Russia’s war in Ukraine, inflation, and the supply chain crisis have conspired to create logistical and cost nightmares across the world.
The United States has successfully rallied most of NATO but has failed to convince much of the rest of the world that the rightness of its cause trumps various far-flung national interests. Throughout all of this, the price of oil increases, something that, if it continues for much longer, could increase social instability in many countries. Saudi Arabia and other Gulf monarchies, meanwhile, are playing a game of hard to get with Washington, hoping for political concessions it is not in the U.S. interest to give.
Venezuela, however, remains an untapped resource for Washington’s current woes. Sitting comfortably just across the Caribbean and with some of the largest oil reserves in the world, Caracas could be just the partner Washington needs to ease some of its present difficulties.
However, standing in the way are incredibly tense relations between the two countries based on two decades of hostility and rooted in an outdated U.S. regime change policy. The election of Hugo Chavez in 1998 under the promise of reorienting Venezuela’s previously servile relationship with the United States, along with the various subsequent U.S. attempts to remove and undermine him, set the stage for a gradually deteriorating bilateral relationship that reached new lows with the severing of diplomatic relations in 2019 after the collapse of opposition leader Juan Guaido’s challenge to the rule of Nicholas Maduro and the Trump administration’s recognition of Guaido as Venezuela’s leader.
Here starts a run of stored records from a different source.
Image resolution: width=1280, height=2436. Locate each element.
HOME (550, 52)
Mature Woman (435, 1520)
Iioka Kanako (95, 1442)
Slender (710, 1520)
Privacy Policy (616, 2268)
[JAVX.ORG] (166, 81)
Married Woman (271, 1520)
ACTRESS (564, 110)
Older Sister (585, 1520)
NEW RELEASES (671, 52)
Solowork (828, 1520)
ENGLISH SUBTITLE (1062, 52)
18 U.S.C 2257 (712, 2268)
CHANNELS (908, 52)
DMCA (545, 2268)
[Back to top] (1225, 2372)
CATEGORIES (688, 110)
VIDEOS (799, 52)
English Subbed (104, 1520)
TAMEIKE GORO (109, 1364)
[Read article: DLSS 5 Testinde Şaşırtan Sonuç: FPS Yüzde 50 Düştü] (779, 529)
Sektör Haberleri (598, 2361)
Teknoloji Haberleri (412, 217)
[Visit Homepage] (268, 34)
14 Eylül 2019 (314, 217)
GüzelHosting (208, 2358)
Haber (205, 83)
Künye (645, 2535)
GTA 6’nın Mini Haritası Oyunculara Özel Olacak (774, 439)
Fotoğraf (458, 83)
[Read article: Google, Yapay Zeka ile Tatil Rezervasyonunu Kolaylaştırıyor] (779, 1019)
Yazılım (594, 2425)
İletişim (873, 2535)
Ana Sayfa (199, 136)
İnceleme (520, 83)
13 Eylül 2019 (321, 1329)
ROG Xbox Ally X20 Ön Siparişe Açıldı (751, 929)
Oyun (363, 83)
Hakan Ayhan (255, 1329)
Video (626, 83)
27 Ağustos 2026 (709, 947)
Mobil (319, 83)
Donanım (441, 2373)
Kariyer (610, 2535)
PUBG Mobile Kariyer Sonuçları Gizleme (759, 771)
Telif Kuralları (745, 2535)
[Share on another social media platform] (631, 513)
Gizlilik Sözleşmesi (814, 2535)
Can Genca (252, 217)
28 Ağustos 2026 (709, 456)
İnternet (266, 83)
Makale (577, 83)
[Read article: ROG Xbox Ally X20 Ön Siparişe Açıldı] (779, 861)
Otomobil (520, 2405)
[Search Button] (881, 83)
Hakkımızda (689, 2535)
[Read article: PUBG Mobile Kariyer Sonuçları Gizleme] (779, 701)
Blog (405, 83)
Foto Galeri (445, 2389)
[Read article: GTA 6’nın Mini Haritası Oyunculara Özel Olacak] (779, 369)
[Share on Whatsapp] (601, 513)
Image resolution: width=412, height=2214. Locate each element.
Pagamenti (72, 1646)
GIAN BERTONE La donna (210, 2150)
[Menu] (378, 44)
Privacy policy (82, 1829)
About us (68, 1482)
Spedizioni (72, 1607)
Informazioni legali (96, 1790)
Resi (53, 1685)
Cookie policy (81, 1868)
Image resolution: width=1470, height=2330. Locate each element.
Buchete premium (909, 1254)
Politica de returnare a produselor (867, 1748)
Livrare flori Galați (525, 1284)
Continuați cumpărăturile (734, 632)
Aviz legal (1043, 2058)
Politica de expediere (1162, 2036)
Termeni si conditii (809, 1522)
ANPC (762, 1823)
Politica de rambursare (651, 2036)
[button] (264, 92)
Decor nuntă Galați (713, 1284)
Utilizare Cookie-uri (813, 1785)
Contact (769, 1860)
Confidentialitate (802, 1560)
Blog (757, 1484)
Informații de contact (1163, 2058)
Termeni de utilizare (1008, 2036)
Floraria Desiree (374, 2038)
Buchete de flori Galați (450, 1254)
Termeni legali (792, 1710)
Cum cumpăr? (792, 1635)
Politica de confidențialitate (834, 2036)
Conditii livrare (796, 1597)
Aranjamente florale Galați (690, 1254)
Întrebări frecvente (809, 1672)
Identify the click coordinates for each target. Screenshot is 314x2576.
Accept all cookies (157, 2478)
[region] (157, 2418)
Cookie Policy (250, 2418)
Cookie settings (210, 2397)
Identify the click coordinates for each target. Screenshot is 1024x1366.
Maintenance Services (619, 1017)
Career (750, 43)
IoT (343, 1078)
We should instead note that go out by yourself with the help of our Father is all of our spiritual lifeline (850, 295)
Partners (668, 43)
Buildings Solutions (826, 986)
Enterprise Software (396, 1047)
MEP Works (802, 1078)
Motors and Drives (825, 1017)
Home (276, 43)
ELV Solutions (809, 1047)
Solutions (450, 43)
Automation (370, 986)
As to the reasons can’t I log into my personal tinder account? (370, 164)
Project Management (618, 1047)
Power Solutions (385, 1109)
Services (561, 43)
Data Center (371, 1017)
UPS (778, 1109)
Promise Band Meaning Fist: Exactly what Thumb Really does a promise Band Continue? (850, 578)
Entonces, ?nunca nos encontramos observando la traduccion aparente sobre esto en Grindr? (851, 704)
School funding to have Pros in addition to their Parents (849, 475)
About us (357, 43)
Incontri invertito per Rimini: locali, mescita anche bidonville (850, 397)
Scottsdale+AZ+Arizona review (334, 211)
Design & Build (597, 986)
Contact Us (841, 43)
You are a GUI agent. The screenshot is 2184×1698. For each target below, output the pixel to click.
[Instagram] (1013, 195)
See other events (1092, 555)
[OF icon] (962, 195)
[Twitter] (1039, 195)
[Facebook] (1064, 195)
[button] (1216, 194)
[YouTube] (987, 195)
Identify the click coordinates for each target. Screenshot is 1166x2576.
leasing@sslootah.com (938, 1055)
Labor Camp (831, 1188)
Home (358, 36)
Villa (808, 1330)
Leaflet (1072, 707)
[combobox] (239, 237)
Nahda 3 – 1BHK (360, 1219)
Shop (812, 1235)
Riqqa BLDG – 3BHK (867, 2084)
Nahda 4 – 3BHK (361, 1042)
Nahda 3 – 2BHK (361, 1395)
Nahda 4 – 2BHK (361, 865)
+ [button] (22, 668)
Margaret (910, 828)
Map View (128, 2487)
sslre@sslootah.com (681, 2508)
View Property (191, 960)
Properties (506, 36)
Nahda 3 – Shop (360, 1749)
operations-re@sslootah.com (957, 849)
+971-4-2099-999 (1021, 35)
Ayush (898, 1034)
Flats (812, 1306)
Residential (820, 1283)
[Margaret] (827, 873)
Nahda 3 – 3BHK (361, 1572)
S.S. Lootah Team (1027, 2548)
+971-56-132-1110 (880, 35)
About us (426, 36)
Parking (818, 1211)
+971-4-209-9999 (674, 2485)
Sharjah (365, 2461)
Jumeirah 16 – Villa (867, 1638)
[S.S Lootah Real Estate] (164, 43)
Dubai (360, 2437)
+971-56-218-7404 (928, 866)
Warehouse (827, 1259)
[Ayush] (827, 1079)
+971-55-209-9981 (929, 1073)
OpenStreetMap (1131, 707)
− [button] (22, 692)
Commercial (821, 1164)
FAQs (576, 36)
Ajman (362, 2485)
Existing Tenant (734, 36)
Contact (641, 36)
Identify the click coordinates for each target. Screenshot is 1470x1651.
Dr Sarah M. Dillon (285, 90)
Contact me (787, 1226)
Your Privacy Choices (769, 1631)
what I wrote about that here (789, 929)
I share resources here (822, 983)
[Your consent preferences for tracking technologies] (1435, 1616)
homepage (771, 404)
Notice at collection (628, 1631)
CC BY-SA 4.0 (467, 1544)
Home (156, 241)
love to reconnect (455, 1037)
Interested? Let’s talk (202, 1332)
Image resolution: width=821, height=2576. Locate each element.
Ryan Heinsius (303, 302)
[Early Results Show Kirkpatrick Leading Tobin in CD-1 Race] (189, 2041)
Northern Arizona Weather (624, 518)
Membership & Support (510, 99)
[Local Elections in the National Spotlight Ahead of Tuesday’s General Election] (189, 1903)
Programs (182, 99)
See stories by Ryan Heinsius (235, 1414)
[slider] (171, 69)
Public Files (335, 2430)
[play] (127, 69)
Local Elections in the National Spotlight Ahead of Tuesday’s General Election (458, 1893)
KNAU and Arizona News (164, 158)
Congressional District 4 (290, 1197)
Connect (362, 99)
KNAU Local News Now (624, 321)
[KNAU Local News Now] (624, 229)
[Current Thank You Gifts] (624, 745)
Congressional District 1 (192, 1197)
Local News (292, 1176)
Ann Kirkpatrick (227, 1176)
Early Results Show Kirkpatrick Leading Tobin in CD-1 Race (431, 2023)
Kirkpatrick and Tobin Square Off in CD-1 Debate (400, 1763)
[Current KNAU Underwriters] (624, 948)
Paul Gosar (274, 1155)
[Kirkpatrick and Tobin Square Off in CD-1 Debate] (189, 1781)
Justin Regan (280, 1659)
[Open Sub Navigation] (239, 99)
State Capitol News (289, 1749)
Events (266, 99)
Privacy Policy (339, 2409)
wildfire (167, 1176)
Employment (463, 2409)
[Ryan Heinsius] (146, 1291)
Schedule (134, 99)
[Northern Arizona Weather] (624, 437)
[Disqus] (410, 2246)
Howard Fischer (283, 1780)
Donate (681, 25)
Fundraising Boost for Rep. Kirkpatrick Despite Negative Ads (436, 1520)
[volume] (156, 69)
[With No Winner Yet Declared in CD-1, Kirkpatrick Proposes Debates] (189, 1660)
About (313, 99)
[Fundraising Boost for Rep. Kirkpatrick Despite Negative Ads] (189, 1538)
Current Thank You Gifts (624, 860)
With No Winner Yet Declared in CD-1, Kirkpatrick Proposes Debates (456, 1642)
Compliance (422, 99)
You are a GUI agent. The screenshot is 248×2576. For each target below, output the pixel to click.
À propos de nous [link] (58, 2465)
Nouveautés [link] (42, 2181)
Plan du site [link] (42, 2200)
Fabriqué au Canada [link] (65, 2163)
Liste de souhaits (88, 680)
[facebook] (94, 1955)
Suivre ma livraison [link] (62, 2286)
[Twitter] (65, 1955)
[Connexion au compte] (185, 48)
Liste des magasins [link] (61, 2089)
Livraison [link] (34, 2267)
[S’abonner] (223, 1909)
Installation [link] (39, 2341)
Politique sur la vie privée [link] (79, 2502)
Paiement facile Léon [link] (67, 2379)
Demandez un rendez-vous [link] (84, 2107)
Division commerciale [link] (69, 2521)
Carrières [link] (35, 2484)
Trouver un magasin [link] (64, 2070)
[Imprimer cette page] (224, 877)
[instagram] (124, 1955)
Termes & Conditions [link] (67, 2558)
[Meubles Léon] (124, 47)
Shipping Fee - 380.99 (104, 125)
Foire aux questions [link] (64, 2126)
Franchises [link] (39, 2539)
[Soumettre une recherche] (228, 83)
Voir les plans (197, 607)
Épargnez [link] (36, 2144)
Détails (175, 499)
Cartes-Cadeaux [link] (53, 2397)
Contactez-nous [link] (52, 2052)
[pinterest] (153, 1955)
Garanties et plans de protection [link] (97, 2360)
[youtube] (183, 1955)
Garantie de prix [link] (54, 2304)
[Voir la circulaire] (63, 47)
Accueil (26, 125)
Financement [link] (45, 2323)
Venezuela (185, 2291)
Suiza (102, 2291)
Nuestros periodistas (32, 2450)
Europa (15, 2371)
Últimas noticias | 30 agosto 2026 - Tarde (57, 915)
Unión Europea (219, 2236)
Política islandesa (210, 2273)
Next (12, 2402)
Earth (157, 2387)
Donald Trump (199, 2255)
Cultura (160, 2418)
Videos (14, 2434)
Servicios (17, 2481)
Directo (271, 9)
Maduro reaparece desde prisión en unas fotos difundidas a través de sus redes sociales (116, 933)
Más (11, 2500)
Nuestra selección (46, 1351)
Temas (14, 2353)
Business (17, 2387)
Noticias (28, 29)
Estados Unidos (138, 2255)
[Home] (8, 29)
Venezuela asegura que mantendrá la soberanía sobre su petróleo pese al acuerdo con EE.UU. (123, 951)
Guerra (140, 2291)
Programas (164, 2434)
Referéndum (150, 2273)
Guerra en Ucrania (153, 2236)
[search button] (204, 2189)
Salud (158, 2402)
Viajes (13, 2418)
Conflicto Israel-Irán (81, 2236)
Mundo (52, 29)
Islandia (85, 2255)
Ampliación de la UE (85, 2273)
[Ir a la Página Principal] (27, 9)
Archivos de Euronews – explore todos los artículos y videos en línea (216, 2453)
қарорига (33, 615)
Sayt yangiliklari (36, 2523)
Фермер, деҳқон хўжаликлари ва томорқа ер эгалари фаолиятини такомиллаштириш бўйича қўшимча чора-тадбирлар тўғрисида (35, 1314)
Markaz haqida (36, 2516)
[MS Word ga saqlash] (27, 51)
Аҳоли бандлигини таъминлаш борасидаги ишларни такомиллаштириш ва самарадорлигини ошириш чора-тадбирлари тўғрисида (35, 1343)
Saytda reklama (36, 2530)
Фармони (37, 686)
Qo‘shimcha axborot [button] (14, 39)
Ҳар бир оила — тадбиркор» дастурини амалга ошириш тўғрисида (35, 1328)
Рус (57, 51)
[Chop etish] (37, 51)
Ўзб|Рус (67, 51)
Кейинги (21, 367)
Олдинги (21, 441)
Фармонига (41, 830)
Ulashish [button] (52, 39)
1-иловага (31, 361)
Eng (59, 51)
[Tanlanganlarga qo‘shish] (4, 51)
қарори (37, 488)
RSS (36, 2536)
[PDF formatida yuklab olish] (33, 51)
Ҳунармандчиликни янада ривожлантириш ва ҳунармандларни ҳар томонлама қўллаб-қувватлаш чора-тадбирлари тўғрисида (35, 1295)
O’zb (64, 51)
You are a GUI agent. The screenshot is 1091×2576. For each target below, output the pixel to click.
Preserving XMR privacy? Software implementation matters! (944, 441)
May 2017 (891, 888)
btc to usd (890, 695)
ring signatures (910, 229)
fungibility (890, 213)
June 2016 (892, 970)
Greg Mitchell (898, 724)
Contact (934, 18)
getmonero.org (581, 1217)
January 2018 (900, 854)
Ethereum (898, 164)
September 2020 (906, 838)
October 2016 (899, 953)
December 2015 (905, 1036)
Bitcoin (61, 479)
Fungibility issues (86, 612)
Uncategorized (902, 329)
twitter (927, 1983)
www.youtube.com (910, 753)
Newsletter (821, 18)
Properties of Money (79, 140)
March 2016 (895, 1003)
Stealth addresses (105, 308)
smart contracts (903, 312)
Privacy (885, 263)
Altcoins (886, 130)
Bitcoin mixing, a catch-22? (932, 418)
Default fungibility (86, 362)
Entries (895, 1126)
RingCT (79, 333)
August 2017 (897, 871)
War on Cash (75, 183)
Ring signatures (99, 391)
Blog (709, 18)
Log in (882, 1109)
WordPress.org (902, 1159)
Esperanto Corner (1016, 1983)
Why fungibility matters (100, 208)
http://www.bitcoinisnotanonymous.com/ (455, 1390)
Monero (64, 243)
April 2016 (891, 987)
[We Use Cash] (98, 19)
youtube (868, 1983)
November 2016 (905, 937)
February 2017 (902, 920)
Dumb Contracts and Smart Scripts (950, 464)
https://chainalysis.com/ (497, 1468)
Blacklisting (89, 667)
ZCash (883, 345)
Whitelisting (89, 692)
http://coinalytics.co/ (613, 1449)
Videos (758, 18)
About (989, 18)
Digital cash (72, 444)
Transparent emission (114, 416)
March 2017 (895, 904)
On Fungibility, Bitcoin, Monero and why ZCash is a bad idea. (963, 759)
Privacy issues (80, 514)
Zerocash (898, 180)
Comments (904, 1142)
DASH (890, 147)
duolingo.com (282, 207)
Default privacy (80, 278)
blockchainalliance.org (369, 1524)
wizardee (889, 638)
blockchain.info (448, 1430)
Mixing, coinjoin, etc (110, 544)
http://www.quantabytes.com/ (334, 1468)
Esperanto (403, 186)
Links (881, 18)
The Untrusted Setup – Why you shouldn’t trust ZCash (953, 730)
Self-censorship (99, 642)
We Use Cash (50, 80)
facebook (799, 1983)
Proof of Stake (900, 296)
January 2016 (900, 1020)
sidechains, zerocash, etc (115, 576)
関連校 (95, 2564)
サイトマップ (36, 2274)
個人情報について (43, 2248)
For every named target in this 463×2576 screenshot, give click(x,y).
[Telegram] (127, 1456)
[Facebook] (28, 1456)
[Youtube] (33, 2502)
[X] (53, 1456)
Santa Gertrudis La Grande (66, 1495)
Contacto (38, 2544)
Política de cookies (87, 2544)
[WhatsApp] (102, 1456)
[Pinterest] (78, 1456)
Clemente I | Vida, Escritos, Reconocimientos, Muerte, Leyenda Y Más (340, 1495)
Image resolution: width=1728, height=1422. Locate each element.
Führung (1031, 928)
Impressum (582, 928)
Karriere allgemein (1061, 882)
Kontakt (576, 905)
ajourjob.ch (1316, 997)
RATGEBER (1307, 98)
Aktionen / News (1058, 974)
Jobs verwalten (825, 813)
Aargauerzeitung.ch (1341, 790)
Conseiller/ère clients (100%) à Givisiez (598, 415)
A farcical and amateurish coup launched by a handful of private contractors in 2020 only served to see multiple people apprehended by Venezuelan authorities shortly after landing on the coast. Meanwhile, crippling U.S. sanctions have had little effect in dislodging Venezuela’s ruling party.
Since then, Guaido’s oppositional “government” has largely languished as an increasingly embarrassing artifact of this ongoing rivalry, with few countries (much less Venezuelans) recognizing his legitimacy. Even Speaker of the House Nancy Pelosi, who once praised Guaido’s courage now appears no longer willing to acknowledge his existence. With attachment to Guaido fading, Washington should now disavow interference in Caracas’s internal affairs and offer sanctions relief as an easy price to pay for setting up a full and robust exchange of commerce, oil, and gas between Venezuela and the United States.
In order to accomplish this abrupt policy turn, Washington must first cease efforts to negotiate through the Guaido-led opposition and instead deal solely with the actual government under Maduro. This would be an admission of Venezuelan sovereignty over its own internal affairs that has been missing from so much of the recent bilateral relations between the two countries. Since the core issue of Caracas’s suspicion of Washington is one of security and fear of foreign interference, simply setting up the parameters for normalized bilateral engagement would go a long way towards moving the relationship forward.
Already, the Biden administration seems willing to at least tease some limited sanctions relief to entice talks, but if it went much further, perhaps by offering full sanctions relief in stages based on compliance with U.S. trade norms, it could meet much greater chances at success. A bolder turn in this direction would be hard for the economically besieged government in Caracas to reject, as Venezuela’s economy is heavily dependent on exporting oil and gas and requires many imports from abroad to sustain its internal commerce in other sectors. The proximity of the world’s largest economy to this resource rich trading partner implies a mutually beneficial economic relationship could grow regardless of political differences in other sectors.
Venezuela’s posturing on the global stage with other U.S. rivals means little, as there is no danger of Caracas and, say, Tehran, working in concert to undermine U.S. global objectives. Furthermore, it is the shared hostility they face from Washington more than any actual convergent interests that causes these Iran and Venezuela to express support for each other. Showing diplomatic progress with one through sanctions relief might well increase Washington’s leverage with the other for future negotiations and divide their publicly expressed solidarity.
With U.S. influence seeming to decline even in its relative backyard of the Western Hemisphere, as well as the recent Columbian elections altering regional dynamics, it makes sense to have more economic and diplomatic links in the region rather than less. The sooner Washington gives up its dream of engineering its preferred outcome in Caracas, the sooner it can access the benefits of a fully restored and normalized relationship with its neighbor across the Caribbean and perhaps help alleviate some of the negative after effects of Russia’s invasion of Ukraine.